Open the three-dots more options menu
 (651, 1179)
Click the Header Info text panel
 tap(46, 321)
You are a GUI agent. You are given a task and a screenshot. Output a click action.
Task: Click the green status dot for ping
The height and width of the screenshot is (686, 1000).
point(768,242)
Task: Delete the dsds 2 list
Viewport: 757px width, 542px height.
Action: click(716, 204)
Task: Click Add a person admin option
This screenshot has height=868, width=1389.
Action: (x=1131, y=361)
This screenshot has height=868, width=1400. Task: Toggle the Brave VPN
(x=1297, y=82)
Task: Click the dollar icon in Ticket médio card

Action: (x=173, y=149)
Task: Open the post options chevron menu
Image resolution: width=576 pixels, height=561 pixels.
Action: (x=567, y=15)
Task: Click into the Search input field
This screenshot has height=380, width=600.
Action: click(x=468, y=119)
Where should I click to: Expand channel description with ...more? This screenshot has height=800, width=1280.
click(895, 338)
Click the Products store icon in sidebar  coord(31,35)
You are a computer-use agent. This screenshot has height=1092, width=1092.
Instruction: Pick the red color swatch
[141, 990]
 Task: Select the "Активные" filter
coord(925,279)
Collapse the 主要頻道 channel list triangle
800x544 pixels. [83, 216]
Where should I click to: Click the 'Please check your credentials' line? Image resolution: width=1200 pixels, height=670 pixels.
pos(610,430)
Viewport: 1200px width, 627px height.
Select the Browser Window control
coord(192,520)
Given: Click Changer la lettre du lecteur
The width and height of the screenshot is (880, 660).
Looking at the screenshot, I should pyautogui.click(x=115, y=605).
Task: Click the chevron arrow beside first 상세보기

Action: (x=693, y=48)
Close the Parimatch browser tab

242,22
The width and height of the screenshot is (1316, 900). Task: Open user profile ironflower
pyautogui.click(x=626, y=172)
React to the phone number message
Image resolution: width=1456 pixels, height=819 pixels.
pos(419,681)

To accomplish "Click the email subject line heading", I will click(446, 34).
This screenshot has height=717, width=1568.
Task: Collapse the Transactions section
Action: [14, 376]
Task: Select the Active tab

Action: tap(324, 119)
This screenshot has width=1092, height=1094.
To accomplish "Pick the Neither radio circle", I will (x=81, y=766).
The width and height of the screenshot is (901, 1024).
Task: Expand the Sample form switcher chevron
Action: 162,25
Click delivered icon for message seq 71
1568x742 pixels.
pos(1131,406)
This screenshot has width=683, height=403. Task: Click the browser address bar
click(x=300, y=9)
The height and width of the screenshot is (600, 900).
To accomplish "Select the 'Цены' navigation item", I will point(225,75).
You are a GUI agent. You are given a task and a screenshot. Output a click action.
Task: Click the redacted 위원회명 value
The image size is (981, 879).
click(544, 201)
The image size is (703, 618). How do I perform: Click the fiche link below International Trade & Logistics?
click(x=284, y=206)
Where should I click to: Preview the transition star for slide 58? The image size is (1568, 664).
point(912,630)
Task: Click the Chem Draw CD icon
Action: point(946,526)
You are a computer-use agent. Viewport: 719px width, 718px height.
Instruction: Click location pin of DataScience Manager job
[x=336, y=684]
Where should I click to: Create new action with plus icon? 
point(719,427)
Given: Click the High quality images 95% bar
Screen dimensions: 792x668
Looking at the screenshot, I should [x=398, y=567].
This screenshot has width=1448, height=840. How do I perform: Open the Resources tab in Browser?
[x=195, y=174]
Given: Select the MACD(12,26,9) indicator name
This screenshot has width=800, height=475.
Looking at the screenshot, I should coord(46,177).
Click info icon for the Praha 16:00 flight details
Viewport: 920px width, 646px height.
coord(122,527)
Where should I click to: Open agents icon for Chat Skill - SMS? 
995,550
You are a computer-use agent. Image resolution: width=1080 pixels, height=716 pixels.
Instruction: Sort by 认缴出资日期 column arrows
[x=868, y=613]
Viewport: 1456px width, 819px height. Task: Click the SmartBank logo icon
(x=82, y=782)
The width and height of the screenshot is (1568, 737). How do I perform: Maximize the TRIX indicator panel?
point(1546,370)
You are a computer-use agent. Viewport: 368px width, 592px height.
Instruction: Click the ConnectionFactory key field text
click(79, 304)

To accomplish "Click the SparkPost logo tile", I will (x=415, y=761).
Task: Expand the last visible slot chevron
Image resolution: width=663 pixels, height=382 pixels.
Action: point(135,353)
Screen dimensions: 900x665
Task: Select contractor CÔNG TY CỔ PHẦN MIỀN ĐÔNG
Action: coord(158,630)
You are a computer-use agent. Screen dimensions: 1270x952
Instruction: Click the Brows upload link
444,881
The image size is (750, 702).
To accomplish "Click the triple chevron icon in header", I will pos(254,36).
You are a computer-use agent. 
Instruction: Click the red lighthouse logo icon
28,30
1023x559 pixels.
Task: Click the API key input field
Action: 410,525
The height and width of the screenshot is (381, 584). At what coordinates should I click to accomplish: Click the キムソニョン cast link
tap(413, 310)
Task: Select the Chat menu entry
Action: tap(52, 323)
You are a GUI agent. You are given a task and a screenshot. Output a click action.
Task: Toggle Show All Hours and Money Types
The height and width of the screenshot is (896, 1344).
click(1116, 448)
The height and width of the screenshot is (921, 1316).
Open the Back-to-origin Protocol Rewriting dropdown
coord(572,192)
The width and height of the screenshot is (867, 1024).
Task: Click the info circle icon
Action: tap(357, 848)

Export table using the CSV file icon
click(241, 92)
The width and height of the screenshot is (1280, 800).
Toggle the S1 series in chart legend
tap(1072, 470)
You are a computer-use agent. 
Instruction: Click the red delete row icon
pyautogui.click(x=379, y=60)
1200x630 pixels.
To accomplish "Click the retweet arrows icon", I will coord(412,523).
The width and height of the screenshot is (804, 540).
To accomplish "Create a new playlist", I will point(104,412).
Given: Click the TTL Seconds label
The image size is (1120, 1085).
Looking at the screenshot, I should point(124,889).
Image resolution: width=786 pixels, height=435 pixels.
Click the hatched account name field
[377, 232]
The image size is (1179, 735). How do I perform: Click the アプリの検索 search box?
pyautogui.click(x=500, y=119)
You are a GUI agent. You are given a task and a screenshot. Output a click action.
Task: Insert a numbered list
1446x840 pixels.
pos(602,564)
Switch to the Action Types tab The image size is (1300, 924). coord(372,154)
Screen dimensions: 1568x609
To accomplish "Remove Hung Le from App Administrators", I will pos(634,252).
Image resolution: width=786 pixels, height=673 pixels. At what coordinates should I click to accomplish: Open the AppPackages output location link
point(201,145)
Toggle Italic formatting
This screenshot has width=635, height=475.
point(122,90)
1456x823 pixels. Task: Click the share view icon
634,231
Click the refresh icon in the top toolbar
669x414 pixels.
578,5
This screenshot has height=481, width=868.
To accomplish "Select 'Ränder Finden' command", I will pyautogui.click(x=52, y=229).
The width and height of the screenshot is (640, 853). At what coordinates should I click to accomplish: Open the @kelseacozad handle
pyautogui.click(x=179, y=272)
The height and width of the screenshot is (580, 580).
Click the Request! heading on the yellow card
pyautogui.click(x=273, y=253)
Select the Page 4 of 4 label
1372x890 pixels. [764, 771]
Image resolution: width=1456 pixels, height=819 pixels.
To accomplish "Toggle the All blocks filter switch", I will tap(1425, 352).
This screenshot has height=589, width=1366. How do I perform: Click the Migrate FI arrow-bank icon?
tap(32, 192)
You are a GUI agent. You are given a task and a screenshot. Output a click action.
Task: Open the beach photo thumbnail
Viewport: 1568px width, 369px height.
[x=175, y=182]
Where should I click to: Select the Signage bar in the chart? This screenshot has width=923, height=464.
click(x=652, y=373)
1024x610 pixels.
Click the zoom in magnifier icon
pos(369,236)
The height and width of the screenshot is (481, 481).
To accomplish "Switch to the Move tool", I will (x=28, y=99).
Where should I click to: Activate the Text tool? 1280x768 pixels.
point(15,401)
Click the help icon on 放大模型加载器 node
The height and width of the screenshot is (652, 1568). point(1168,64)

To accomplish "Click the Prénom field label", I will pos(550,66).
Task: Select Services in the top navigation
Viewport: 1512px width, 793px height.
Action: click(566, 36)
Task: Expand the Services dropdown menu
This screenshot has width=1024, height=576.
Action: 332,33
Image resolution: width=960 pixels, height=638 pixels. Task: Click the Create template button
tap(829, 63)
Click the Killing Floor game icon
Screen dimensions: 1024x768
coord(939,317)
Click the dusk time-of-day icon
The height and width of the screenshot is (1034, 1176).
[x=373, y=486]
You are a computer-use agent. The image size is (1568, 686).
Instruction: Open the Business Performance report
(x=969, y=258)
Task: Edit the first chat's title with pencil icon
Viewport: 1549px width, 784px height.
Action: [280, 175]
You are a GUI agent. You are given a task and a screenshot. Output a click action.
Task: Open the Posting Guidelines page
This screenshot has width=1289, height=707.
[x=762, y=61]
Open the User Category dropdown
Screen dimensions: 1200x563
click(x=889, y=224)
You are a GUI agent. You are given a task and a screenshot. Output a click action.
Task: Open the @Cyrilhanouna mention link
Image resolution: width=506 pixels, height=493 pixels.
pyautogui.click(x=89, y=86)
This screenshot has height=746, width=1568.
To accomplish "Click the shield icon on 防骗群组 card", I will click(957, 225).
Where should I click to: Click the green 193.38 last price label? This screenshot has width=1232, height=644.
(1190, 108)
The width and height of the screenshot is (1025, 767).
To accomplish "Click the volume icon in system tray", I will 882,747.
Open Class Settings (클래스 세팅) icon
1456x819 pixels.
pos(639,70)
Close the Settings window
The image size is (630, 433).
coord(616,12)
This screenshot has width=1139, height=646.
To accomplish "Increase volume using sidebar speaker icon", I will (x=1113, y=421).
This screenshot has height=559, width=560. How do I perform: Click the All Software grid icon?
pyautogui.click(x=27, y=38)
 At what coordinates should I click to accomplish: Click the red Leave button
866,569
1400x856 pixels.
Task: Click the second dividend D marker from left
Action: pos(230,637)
- - - - - - -
> **Work instructions**
Edit the items starting at the line that has "This screenshot has height=746, width=1568." and continuing through the last item. Replace "volume" with "sound" and leave everything else unchanged.

> **Problem solution**
This screenshot has height=746, width=1568.
To accomplish "Click the shield icon on 防骗群组 card", I will click(957, 225).
Where should I click to: Click the green 193.38 last price label? This screenshot has width=1232, height=644.
(1190, 108)
The width and height of the screenshot is (1025, 767).
To accomplish "Click the sound icon in system tray", I will 882,747.
Open Class Settings (클래스 세팅) icon
1456x819 pixels.
pos(639,70)
Close the Settings window
The image size is (630, 433).
coord(616,12)
This screenshot has width=1139, height=646.
To accomplish "Increase sound using sidebar speaker icon", I will (x=1113, y=421).
This screenshot has height=559, width=560. How do I perform: Click the All Software grid icon?
pyautogui.click(x=27, y=38)
 At what coordinates should I click to accomplish: Click the red Leave button
866,569
1400x856 pixels.
Task: Click the second dividend D marker from left
Action: pos(230,637)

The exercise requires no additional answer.